Estimated reading time — 5 minutes

My life has been somewhat, ruined, by an experience I had when I was younger. I think so often back to the time my experience happened. Nobody ever believed my story at the time, so I decided to write it now, for the world to see.

It began really when I was 14 or so, when my family moved home. My Dad had been offered a job with better pay and a mere week later, we had sold our house and rented an apartment in the town we moved to. It was during the summer we moved, so it was simple starting at my new school. When term began I nervously walked from our apartment building to the school which was rather close. I hadn’t had the chance to meet any local kids so I knew nobody and was scared of having to make new friends all alone. I don’t recall really speaking to anybody that morning, I was too shy you see. I just took my timetable in a slightly trembling hand and looked to see what my first class was. Maths, in room 104. I checked the little school map hand-out I had been given, I looked at that map over and over. I couldn’t see my class room number at all. By then no staff were around me and I began to panic. Where the hell do I go?

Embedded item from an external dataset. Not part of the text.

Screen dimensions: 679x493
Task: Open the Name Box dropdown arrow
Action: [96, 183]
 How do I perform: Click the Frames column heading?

I noticed on the layout of the building there was a whole section to the right of the school that seemed to have plenty of classroom sized rooms but no numbers. The class numbers on the far left of the school were numbers 300-310, the centre of the building had rooms designated in the 200-230 range. I decided my class room ‘104’ would logically be to the right. I walked down long corridors, most of the other students were not new, and so they had already made it to their classes whilst I contemplated my map. Because of this, the corridors were now deserted. In retrospect, I should have just found the help desk and asked them to give me directions but I was so shy I’d rather try and do it alone.

Anyway I followed the building layout and at the end of an eerily quiet and long corridor, my passage was blocked by rather old looking wooden double doors that didn’t open when I pushed. This seemed wrong. Like this part of the building was not meant to be entered. I played with the idea that someone had accidentally shut them or maybe I just wasn’t pushing hard enough.

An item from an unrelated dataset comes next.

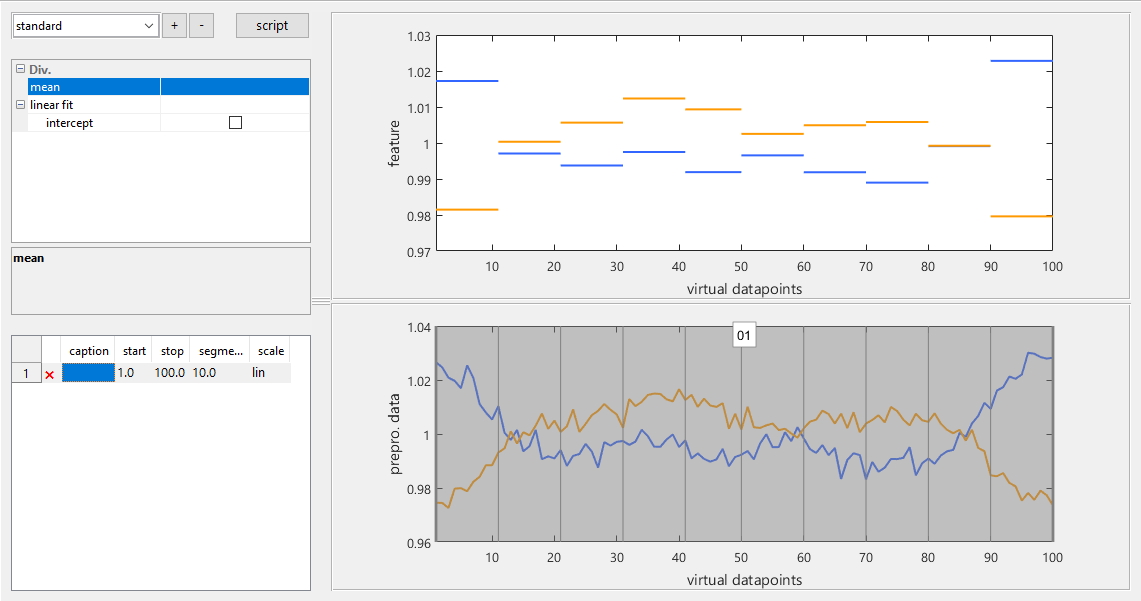Click the scale column header
This screenshot has height=601, width=1141.
click(x=270, y=351)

I rammed into the doors with my shoulder and with a scraping sound of metal on wood, they opened. I realized then that I had broken the bolts on the other side of the door which were brittle with rust. Horrified at having broken a door lock on my first day, I was about to turn and run from the scene and just ask someone to help my find my class. I obviously shouldn’t be in this part of the school. The new corridor was old and dusty. The lockers were all hanging open and unused. A faint smell of mould hung in the air. But as I turned I noticed the numbers painted on the glass windows of the doors along the corridor. The one nearest to me read; ‘100’.

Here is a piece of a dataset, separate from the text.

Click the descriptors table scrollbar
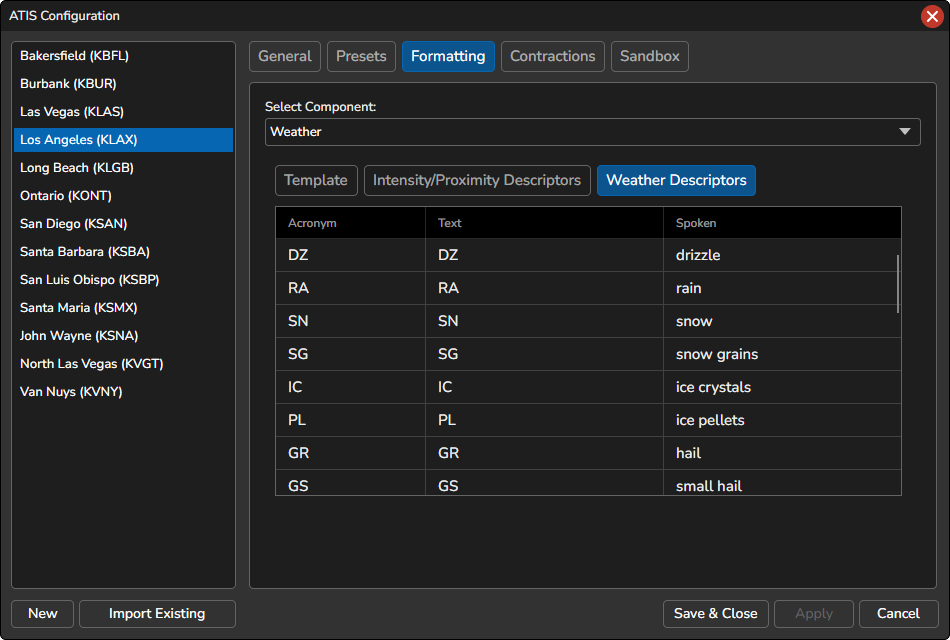 [x=897, y=284]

Perplexed I checked my timetable again to assure myself that I had read my class number correctly. It was clear; my room was ‘104’. And just along this corridor apparently. I began to walk slowly, looking into the windows of each class I passed. 100, empty, 101, empty, 102, empty except for a plastic skeleton hanging in the corner by a pile of yellowing student lab coats. Still, it was enough to make me flinch. As I checked 103 (empty) I heard the voice of an adult man coming from the room opposite. Room 104. I peeked through the window. Full.

Except it wasn’t what I expected to see. Sure, there was a teacher, wearing a worn brown suit and blue bowtie, and there were students, all focused on this teacher sitting apart from one another on old fashioned wooden tables. What made me pause was what they were wearing. Kids didn’t dress like that anymore, It looked like a classroom from an old film or show. The teacher stood beside a blackboard dusty from chalk.

Despite this oddity, I knocked on the door. I assumed the school had a poor budget.
The teacher didn’t notice my knocking, so I quietly opened the door and walked in. None of the students took their gaze away from the teacher, who also paid no attention to me.
I awkwardly apologised for my lateness, citing that I had gotten lost. I then made my way over to the only free seat in the room and sat down. I felt my cheeks burn with embarrassment. I must have interrupted the class I thought.

The teacher began his lesson a few seconds later rather casually. His name was Mr Telori. He began to chalk equations on the board and got the class to solve them. The lesson was rather ordinary; except for the fact no calculators were used. Whenever I raised my hand to answer a question, almost too try and win back favour from the teacher, he ignored it and always chose another student to answer the problem.
The lesson ended abruptly after what felt like hours. By the end of it I was bored and miserable. I just wanted to get home and complain about the way I was ignored.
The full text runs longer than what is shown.